| I'm usig HTTPTrack to index a web site using MS Index Server since sep 2006. I
found it very helpful and I dropped a previous spider.
Everything is well but now it happens that pdf files are saved and referred in
the mirror copy using the original file name instead of the actual file name
(the one used to save the document on the web server).
It seems that this problem did not happen before 3.40-2.
I enclose a row from \hts-cache\new.txt that explains the problem:
17:08:37 172630/172630 U----- 200 untouched ('OK') application/pdf
date:Fri,%2020%20Oct%202006%2011:05:20%20GMT
<http://www.comune.aosta.it/download/file/325.pdf>
c:/websites/inva.comuneaosta.index/ComuneAosta/www.comune.aosta.it/download/file/Regolamento%20ICI.pdf
(from
<http://www.comune.aosta.it/it/comune/atti_ufficiali/regolamenti_comunali/>)

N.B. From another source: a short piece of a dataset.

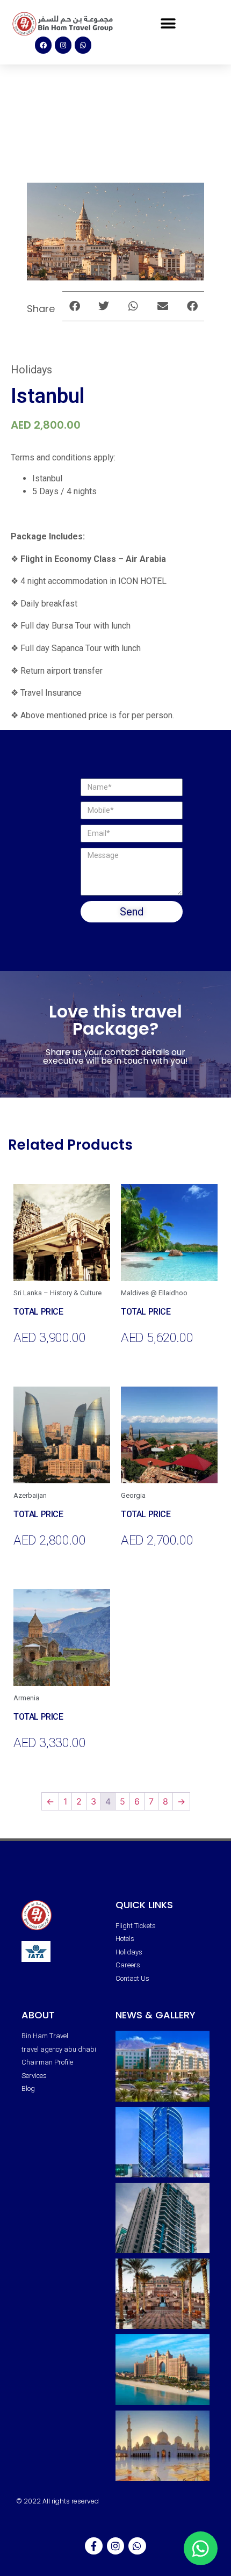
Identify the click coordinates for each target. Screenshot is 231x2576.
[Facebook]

This way the reference to the file is wrong because i get (from the search
engine):
<http://www.comune.aosta.it/download/file/Regolamento%20ICI.pdf>
while it should be:
<http://www.comune.aosta.it/download/file/325.pdf>
The same problem happens with other mime types (doc, xls, ...).
May you suggest a circumvention or a fix ?
Thanks a lot. | |